The root of the problem

19 January 2021 | Muriel Cozier

‘Understanding how roots penetrate hard soils has huge implications for agriculture…’

An international research team has discovered how the signalling hormone ethylene causes roots to stop growing in hard soils. However, once the signal is disabled, roots are able to push through compacted soil.

The work, which is led by a team from the University of Nottingham’s Future Food Beacon, UK, and Shanghai Jiao Tong University, China, has been published in the journal Science.

The researchers say that hard or compacted soils represent a major challenge facing modern agriculture, with reduced root growth potentially cutting crop yields by more than 50%. Europe has over 33 million-hectares of soil prone to compaction, said to be highest in the world. As well as reducing the depth to which a root grows, soil compaction restricts the amount of water and nutrients than can be absorbed.

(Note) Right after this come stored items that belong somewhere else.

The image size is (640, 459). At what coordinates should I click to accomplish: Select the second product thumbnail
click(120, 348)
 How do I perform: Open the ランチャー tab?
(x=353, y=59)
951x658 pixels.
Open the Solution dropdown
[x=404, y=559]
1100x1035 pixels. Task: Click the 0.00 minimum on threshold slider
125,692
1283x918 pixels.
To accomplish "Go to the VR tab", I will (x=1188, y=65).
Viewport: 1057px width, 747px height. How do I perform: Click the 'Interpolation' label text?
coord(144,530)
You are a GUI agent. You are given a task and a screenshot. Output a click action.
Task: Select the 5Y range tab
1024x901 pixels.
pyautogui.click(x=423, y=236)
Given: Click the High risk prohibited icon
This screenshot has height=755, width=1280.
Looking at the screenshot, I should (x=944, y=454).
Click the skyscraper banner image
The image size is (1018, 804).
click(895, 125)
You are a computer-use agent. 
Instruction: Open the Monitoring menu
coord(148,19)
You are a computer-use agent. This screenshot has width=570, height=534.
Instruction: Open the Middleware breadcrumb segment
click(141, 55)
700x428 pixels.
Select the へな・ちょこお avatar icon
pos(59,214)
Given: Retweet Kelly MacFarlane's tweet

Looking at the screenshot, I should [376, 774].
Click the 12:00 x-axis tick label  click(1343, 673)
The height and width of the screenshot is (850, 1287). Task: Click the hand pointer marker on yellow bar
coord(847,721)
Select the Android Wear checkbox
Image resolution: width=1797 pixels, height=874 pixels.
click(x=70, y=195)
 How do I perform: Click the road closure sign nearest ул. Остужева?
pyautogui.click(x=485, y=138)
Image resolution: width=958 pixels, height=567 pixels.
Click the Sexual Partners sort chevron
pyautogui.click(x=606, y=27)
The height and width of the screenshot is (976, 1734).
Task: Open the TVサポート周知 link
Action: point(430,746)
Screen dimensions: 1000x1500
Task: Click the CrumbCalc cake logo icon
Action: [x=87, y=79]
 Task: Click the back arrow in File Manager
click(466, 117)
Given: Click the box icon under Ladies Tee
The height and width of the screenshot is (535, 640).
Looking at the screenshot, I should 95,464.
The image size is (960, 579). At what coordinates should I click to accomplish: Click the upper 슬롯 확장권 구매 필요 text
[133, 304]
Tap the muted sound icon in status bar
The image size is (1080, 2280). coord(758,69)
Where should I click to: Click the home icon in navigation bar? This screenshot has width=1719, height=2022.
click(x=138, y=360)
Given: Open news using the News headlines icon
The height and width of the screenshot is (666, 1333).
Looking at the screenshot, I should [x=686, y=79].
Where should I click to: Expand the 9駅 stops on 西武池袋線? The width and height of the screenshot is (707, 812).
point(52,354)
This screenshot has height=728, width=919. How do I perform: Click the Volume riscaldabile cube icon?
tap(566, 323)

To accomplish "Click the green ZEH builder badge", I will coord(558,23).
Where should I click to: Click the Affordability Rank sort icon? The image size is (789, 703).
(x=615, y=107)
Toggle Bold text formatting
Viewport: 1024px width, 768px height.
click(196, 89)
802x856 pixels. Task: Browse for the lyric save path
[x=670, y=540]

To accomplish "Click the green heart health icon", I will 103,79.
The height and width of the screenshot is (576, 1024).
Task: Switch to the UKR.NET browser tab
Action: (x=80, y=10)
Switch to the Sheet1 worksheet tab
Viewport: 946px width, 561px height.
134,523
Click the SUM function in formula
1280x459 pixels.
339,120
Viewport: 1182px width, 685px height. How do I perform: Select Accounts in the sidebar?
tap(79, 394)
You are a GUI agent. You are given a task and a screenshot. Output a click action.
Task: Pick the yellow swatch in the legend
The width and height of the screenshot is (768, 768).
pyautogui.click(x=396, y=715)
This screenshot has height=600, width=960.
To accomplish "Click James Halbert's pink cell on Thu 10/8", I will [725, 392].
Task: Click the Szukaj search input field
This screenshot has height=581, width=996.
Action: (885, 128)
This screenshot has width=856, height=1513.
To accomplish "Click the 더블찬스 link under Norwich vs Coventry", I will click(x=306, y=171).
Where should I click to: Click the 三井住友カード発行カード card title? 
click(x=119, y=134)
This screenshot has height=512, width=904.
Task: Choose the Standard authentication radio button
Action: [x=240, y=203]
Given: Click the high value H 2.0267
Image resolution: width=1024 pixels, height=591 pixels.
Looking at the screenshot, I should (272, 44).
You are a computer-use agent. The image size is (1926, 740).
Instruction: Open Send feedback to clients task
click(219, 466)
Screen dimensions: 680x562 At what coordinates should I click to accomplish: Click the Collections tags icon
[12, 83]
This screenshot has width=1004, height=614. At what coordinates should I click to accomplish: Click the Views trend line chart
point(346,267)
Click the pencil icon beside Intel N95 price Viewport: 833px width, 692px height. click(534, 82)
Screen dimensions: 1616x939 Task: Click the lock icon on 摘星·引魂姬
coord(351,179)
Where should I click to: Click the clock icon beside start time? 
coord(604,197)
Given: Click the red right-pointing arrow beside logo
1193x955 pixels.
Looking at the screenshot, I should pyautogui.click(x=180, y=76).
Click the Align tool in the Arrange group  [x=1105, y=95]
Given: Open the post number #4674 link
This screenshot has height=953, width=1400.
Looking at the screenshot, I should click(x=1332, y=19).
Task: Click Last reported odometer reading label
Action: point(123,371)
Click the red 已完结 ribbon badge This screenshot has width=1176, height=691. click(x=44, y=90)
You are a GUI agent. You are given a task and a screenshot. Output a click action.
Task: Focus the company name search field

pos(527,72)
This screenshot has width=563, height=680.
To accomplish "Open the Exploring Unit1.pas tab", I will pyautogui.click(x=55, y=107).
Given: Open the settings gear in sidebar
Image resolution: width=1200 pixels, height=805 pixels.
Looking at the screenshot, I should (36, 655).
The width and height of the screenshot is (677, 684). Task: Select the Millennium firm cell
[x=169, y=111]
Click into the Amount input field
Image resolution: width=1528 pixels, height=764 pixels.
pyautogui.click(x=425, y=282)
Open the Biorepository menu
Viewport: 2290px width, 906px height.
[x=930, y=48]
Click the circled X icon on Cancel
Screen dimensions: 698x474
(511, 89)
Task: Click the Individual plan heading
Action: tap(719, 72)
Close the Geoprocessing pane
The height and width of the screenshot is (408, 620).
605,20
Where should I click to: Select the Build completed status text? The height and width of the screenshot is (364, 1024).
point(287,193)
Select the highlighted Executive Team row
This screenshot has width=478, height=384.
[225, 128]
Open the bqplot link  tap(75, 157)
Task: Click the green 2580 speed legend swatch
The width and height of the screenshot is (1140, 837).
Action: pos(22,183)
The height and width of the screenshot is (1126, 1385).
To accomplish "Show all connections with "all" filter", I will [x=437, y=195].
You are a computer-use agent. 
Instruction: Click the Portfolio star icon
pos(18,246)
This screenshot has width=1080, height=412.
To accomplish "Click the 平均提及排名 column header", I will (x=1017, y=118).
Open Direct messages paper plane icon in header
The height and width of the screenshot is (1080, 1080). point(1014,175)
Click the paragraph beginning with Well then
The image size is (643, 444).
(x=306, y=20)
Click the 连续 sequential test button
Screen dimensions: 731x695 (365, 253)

While it would be thought that hard soil is simply difficult for a root to penetrate, the researchers from nine universities in Europe, China and the US were able to identify that the plant signal ethylene controls root responses to hard soil. The volatile plant hormone ethylene diffuses through aerated soil, however, compacted soil reduces the diffusion, increasing the concentration of ethylene near root tissues. The cellular signalling cascades triggered by too much ethylene stop root growth.

Despite its clear importance for agriculture and global food security, the mechanism underpinning root compaction response had been unclear the researchers said.  But using X-ray Computed Tomography scanners, at the University of Nottingham, the researchers have been able to visualise, in situ, how plant roots respond to compacted soils. The team said that the discovery ‘opens up new opportunities to select novel compaction resistant crops.’

Professor Malcolm Bennett from the University of Nottingham School of Biosciences said ‘Understanding how roots penetrate hard soils has huge implications for agriculture, as this knowledge will be critical for breeding crops more resilient to soil compaction.’